Dual rectifier tube 5T4 - metal case opened
Dual rectifier tube 5T4 – metal case opened

The cutter last saw action on the EMT used in the MPCNC, so it’s intended for use on steel tubes. I thought about parting the case off in the lathe, but a tubing cutter sufficed for a first attempt, even if it couldn’t cut quite as close to the flange as I wanted.

A 5T4 tube is a full-wave rectifier with two sections:

Dual rectifier tube 5T4 - upright
Dual rectifier tube 5T4 – upright

Unsurprisingly, the guts resemble those of glass-envelope rectifier tubes in my collection, like this 5U4GB:

5U4GB Full-wave vacuum rectifier - cyan red phase
5U4GB Full-wave vacuum rectifier – cyan red phase

The metal case would be far more rugged than a glass bottle and, perhaps, the flange locked the tube into its socket against vibration.

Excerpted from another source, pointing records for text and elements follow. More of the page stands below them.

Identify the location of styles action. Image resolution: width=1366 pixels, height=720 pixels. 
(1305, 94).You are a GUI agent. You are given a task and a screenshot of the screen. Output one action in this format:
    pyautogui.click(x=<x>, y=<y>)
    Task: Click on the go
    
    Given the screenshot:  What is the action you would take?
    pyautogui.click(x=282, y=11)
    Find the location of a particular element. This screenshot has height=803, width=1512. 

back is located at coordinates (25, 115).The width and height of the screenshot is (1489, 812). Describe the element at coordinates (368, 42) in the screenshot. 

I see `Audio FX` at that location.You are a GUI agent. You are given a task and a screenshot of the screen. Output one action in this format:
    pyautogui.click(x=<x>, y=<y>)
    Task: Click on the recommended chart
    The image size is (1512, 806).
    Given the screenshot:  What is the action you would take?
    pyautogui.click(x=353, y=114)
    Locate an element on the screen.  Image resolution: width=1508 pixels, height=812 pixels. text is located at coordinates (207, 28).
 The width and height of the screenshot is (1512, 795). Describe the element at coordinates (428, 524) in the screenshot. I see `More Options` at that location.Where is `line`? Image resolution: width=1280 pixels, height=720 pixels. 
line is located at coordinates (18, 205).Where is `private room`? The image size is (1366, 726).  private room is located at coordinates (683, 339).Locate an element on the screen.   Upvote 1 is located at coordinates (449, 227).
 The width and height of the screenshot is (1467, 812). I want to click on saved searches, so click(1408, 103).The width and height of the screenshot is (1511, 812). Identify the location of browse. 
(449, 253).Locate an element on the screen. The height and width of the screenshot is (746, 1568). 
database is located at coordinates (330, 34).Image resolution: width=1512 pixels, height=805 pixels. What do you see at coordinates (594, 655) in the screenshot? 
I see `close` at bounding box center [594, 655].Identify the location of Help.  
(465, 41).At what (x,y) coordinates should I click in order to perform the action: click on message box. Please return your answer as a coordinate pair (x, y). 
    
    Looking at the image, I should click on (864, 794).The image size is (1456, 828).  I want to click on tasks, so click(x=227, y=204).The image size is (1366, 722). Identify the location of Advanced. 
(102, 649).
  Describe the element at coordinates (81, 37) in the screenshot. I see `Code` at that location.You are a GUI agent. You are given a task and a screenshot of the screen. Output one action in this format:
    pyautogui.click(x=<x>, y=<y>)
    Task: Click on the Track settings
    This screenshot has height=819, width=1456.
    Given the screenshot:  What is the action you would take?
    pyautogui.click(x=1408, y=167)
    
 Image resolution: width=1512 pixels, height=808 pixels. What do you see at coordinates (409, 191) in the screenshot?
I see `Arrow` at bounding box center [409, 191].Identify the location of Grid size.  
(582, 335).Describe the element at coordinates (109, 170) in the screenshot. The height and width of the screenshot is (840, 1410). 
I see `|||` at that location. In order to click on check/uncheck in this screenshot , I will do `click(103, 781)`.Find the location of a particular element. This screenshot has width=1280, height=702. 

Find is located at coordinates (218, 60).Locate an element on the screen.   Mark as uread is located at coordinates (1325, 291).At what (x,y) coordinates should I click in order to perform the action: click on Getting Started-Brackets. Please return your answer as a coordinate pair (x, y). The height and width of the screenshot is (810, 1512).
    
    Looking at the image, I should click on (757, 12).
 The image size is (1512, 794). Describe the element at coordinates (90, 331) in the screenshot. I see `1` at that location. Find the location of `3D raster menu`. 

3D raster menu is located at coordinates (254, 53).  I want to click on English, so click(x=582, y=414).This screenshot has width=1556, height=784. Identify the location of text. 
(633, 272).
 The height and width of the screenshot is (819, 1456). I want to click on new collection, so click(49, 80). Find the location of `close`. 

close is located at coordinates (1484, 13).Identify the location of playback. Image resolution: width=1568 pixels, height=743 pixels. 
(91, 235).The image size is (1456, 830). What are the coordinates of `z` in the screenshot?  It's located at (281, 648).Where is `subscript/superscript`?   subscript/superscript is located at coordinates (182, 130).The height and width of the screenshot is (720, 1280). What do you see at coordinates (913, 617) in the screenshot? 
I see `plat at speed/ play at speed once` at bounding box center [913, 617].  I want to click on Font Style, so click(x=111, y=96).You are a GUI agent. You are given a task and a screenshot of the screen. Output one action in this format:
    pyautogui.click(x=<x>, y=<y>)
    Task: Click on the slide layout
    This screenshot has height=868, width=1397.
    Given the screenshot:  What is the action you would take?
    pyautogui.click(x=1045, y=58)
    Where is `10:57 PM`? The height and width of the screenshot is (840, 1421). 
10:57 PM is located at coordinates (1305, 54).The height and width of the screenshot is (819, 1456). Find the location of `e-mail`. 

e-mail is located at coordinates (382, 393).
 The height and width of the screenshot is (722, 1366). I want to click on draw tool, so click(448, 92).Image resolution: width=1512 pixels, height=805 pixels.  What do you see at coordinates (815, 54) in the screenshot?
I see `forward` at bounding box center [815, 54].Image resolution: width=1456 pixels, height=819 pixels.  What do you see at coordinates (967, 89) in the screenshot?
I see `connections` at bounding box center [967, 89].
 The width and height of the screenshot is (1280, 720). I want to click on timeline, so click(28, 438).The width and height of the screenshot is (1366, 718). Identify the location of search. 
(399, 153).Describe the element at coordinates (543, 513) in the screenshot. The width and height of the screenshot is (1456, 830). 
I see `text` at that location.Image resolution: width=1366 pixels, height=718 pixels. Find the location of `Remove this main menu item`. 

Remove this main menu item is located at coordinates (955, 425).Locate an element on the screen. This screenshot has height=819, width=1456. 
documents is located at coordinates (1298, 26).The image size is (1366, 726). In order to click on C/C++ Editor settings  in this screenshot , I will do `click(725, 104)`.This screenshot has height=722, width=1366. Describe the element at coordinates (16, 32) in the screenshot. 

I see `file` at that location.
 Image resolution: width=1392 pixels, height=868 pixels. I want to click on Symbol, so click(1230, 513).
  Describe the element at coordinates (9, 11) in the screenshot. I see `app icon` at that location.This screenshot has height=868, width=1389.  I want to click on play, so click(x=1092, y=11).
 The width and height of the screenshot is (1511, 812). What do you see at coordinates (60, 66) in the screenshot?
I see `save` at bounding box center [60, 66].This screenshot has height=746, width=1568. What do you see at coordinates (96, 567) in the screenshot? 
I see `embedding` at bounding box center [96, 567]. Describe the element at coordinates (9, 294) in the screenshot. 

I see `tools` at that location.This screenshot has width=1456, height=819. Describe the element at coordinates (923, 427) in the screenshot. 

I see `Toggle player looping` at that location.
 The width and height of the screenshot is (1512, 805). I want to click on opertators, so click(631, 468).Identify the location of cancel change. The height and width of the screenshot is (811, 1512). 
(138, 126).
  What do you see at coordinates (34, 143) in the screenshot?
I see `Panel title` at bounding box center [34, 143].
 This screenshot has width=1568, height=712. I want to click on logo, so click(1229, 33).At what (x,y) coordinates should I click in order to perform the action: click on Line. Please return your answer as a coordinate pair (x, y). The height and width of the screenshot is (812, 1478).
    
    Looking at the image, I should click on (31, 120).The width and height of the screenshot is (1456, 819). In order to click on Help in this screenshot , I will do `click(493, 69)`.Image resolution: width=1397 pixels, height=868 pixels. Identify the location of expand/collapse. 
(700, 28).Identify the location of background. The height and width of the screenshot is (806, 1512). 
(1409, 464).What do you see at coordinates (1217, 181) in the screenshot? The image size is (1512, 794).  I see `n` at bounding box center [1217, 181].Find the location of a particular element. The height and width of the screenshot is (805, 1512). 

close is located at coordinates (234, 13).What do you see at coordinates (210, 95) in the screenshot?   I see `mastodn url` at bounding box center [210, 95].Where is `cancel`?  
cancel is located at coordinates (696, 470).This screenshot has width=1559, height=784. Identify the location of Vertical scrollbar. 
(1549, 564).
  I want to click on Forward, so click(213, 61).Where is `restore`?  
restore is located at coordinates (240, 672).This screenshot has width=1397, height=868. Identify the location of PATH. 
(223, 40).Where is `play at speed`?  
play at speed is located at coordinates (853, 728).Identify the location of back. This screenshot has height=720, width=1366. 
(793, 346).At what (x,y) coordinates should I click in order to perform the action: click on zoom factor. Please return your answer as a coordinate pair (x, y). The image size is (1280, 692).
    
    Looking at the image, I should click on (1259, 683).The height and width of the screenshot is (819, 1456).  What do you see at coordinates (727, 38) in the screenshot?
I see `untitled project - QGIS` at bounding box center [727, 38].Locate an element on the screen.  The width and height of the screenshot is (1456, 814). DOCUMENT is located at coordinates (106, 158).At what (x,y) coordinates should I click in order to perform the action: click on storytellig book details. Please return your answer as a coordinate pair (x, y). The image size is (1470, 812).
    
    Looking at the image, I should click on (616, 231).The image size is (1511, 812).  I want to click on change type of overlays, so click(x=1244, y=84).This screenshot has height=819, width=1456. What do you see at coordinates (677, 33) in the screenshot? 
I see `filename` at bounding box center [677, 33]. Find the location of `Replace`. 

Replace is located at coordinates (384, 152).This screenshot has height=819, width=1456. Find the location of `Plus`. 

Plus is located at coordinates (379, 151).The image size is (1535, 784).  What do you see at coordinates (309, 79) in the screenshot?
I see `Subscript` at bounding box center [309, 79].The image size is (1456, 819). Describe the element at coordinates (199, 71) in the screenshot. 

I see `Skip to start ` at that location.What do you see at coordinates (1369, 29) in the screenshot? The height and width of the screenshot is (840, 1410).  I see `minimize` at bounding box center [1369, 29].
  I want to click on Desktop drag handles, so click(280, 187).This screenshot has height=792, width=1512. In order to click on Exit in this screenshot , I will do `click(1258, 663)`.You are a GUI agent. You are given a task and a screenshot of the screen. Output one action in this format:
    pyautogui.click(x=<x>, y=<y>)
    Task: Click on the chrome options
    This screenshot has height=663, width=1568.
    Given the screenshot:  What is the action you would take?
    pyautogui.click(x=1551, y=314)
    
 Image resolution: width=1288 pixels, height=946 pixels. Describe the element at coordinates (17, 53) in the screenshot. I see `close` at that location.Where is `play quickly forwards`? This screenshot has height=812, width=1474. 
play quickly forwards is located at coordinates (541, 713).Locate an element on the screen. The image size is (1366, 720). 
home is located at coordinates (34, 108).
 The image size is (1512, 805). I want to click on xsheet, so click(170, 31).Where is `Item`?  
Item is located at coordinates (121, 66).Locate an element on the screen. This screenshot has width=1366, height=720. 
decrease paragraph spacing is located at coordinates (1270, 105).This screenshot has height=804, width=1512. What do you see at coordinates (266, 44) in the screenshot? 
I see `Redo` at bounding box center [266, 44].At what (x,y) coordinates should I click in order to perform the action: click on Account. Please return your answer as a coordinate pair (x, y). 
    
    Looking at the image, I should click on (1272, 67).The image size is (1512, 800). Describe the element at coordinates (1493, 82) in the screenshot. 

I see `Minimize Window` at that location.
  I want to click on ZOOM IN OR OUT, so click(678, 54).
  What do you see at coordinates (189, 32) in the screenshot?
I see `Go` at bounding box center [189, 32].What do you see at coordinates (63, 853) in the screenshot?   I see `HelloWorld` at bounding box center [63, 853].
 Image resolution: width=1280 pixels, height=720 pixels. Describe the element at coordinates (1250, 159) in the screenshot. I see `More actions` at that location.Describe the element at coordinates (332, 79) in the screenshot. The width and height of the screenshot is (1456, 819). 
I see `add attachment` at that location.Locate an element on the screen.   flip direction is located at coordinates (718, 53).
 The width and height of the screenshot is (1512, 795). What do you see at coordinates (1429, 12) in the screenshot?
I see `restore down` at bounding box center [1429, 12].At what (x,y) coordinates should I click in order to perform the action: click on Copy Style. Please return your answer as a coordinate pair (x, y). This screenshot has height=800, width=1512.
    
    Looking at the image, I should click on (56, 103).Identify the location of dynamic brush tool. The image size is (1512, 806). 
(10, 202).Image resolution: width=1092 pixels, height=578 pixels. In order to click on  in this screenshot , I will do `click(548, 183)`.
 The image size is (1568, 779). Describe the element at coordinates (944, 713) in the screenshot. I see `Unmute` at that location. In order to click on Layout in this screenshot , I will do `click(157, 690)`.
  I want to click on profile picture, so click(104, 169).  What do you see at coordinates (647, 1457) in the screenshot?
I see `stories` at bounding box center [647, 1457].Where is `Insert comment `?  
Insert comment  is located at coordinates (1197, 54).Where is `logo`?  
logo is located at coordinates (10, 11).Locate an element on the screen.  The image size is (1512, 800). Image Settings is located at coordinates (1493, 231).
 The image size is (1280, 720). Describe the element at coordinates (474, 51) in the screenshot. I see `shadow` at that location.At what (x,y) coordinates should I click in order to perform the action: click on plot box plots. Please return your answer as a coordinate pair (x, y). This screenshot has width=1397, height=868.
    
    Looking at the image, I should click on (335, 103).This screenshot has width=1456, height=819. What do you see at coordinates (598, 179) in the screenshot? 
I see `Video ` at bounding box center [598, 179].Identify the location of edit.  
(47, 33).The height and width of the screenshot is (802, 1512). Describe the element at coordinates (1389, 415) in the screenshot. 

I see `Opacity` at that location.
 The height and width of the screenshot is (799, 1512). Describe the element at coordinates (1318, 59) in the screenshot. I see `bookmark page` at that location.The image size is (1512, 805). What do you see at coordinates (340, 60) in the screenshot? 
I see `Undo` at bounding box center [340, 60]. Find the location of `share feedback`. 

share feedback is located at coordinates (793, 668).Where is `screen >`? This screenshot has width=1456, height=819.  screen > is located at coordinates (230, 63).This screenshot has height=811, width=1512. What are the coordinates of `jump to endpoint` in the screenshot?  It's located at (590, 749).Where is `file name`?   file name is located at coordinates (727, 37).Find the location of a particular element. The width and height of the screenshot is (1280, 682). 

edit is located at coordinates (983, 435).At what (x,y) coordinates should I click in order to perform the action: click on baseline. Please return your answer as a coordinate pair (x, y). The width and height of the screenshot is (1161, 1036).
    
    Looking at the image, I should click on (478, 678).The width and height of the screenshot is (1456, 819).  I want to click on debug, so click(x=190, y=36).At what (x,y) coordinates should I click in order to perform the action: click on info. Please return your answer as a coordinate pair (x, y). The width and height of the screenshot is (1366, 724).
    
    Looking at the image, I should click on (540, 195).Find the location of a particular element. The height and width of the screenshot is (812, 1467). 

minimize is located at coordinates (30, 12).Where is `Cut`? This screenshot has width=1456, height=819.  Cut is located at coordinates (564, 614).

The filaments surely weren’t thoriated, so it’s all good …

MPCNC Drag Knife Holder: Lock Screw

While calibrating the MPCNC’s probe camera offset for the drag knife holder, this happened:

Drag Knife - vertical escape
Drag Knife – vertical escape

Well, at least it’s centered on the target:

Drag Knife - vertical escape - detail
Drag Knife – vertical escape – detail

This happened a few times before, because my fingers don’t fit neatly inside the drag knife holder to tighten the lock ring:

Drag Knife - LM12UU ground shaft - assembled
Drag Knife – LM12UU ground shaft – assembled

[Update: The lock ring keeps the holder at a fixed position inside the 12 mm shaft and doesn’t affect the blade directly. When the ring works loose, the threaded holder can rotate to expose more blade and, in this case, stab deeper into the target. ]

So I turned & knurled an aluminum ring, then tapped a 3×0.5 mm hole for a lock screw plucked from the Drawer o’ Random M3 Screws:

Drag Knife - lock screw - side
Drag Knife – lock screw – side

A view looking along the screw shows a bit more detail around the spring:

Drag Knife - lock screw - front
Drag Knife – lock screw – front

The general idea is to set the blade extension, then tighten the lock screw to hold it in place, without relying on the original brass lock ring, shown here while cutting a boss for the spring:

Drag Knife - turning spring recess
Drag Knife – turning spring recess

The lock screw’s knurled handle just barely kisses the NPCNC’s black tool holder ring, so my guesstimated measurements were a bit off. Clamping the knife holder one itsy higher in the tool holder solved the problem.

I cranked on 300 g of spring preload and, squashed like that, the spring’s rate is now 75 g/mm. Cutting at Z=-1 mm should suffice for laminated paper slide rule decks.

The original sizing doodle:

Drag Knife Holder - lock screw ring doodle
Drag Knife Holder – lock screw ring doodle

The short 18 mm section clears the inside of the LM12UU bearing, although it could be a millimeter shorter. The 19 mm section comes from the 3/4 inch aluminum rod I used, skim-cut to clean it up.

If I ever remake this thing, it needs a major re-think to get all the dimensions flying in formation again.